Em entrevista ao Casa das Caldeiras na manhã da última sexta-feira, Monica reconheceu que o mercado reagiu à ata branda do Copom como o esperado, mas também ficou claro que as taxas de juros fecharam, numa reação que foi além do desejado pelo BC que não quer propriamente mexer na Selic, na sua opinião.
Exatamente por esse motivo, entende a diretora da Casa das Garças, o BC quer que sua comunicação provoque determinada reação [no mercado] que o ajude a combater a inflação que está aí. “Tudo o que se seguiu a partir da ata [discurso do diretor de Política Econômica, em evento realizado em São Paulo na quinta-feira, e manifestação da Diretoria do BC compartilhando a opinião manifestada pelo diretor, mais forte que a da ata] foi uma tentativa de desfazer uma parte da mensagem enviada pelo documento”, pondera.

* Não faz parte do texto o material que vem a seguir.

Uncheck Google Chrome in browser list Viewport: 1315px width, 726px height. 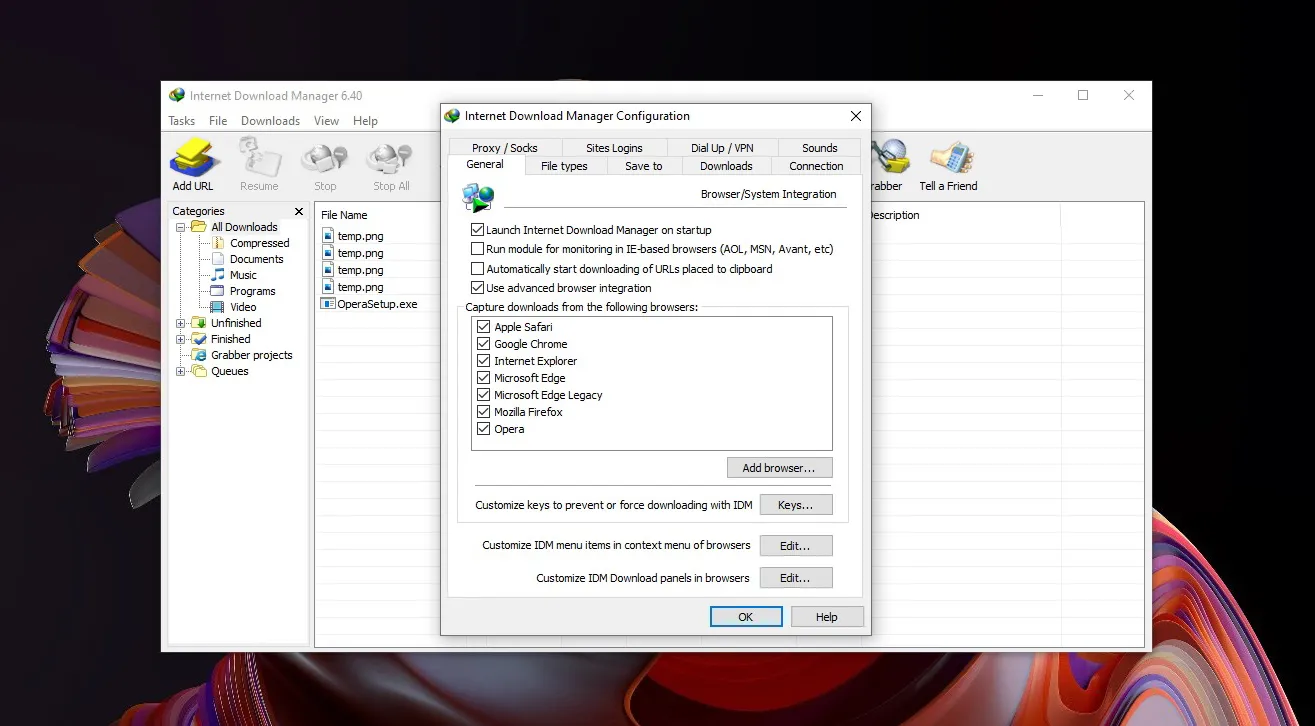(x=484, y=344)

Ainda que o BC consiga conduzir a curva de juros na direção que deseja, Monica de Bolle avalia que a tentativa da autoridade monetária “de operar a curva de juros no gogó é complicada e arriscada”. “O BC não quer elevar a Selic, mas sabe que precisa. Continuará tentando fazer o ajuste no discurso, mas no discurso não é possível chegar a uma sintonia fina de projeções ou expectativas. É de se esperar, portanto, sinais esquizofrênicos no mercado de juros daqui para frente, com o BC dando um sinal para um lado e o mercado reagindo para outro. O BC tentando reconduzir o mercado para onde prefere que os juros estejam. E o mercado nem sempre compreendendo o que isso significa. O saldo dessa opção de comunicação [ou de política] é um aumento considerável na volatilidade”, explica.
A comunicação tortuosa do BC comporta riscos consideráveis na avaliação da diretora da Casa das Garças, para quem o primeiro deles é [o risco] de reputação e credibilidade. “A comunicação do BC só piora. E o risco institucional que já está colocado é importante porque reputação se perde apenas uma vez. No campo operacional, a volatilidade acentuada principalmente nas projeções de juros com prazos mais longos é muito grave porque essas projeções são referência para as empresas. Incerteza quando ao juro longo ou à política monetária a ser aplicada traz incerteza e a incerteza prolonga a paralisia dos investidores. Nesse sentido, um grande erro de política econômica está sendo cometido porque o resultado pode ser um desincentivo aos investimentos no país”, completa a economista.